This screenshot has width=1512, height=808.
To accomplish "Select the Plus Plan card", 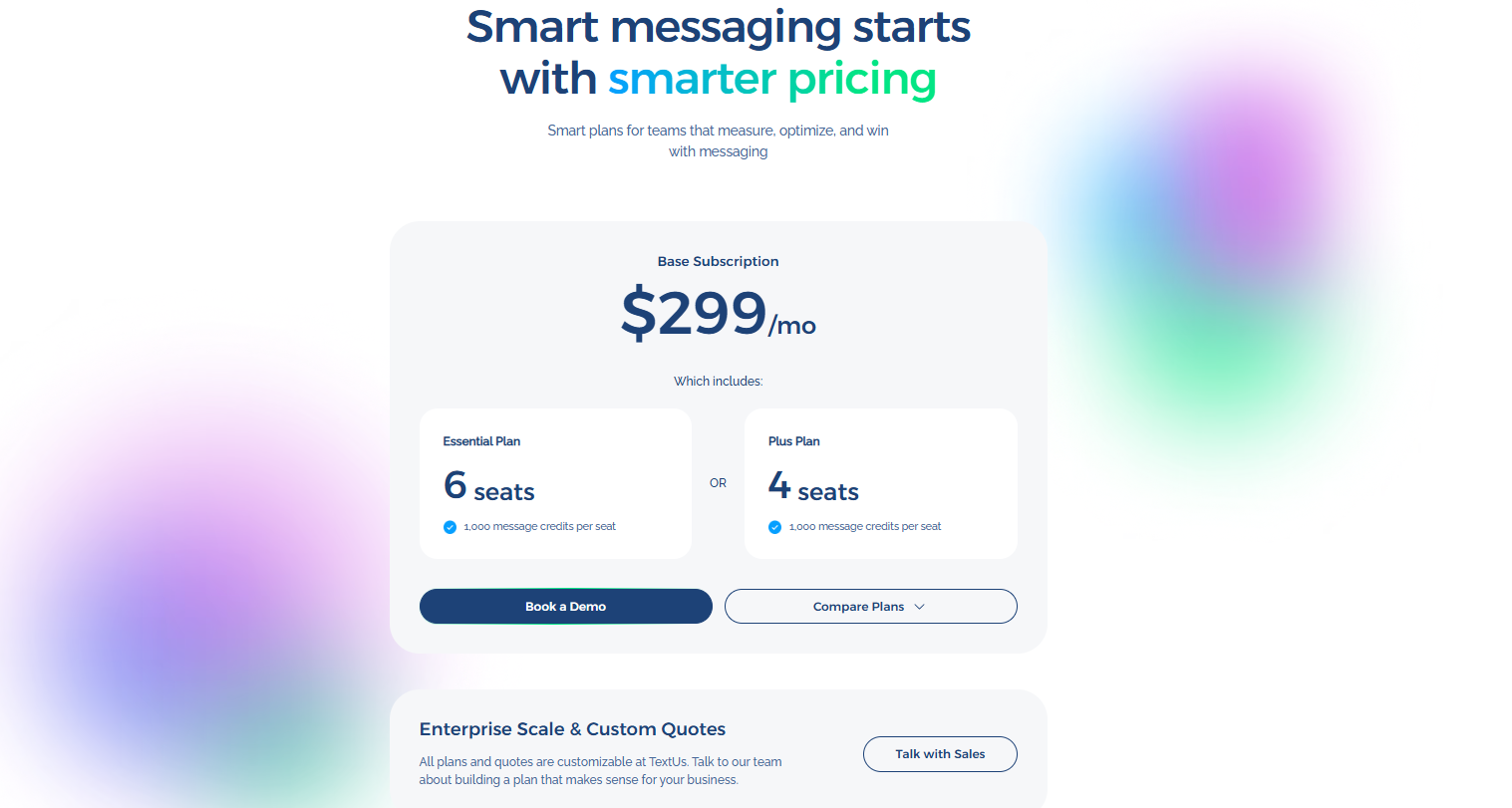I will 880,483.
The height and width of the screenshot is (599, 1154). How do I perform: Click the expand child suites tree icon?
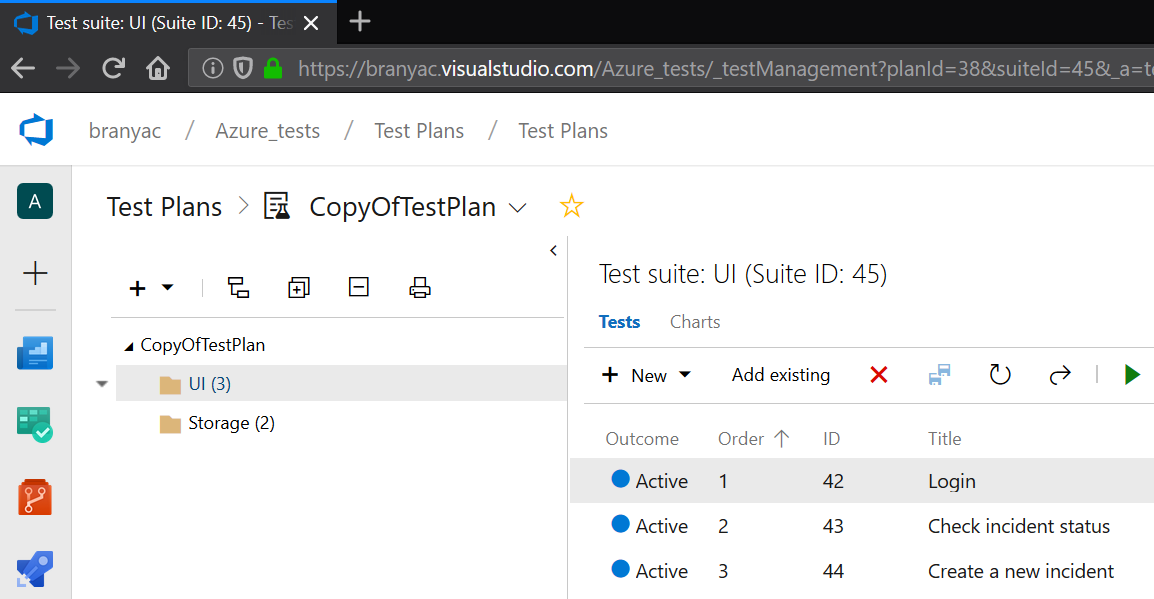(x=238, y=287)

==

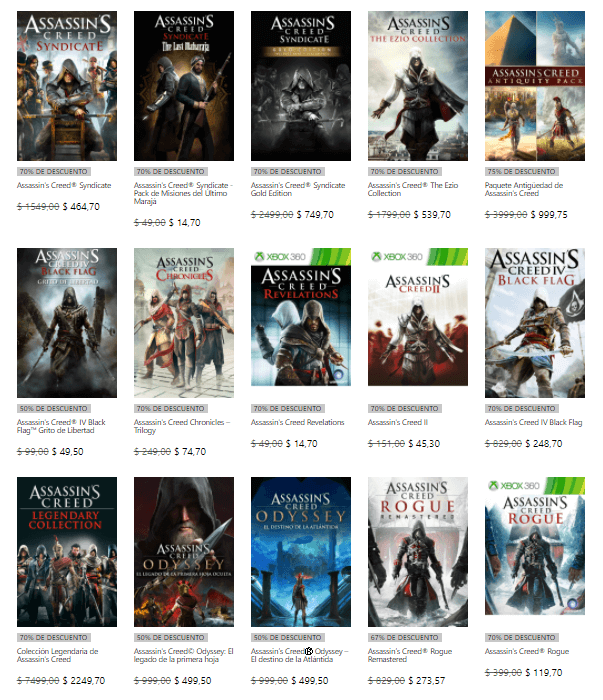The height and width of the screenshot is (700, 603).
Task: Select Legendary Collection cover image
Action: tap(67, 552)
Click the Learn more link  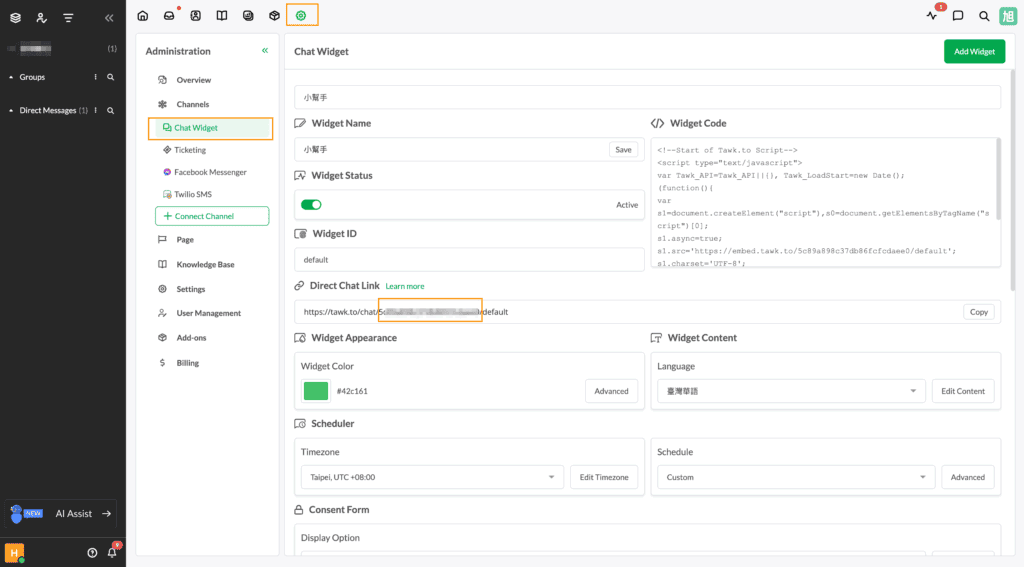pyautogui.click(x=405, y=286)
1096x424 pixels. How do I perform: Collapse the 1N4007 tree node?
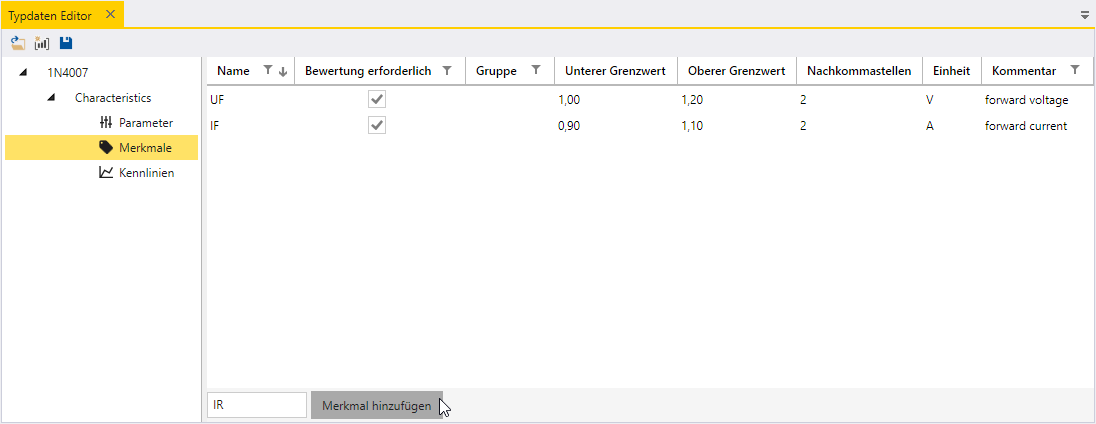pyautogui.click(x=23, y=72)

## [Set task]
How many lines in the items above contain the word "perform"? Reply with the number alone.

## [Exercise solution]
2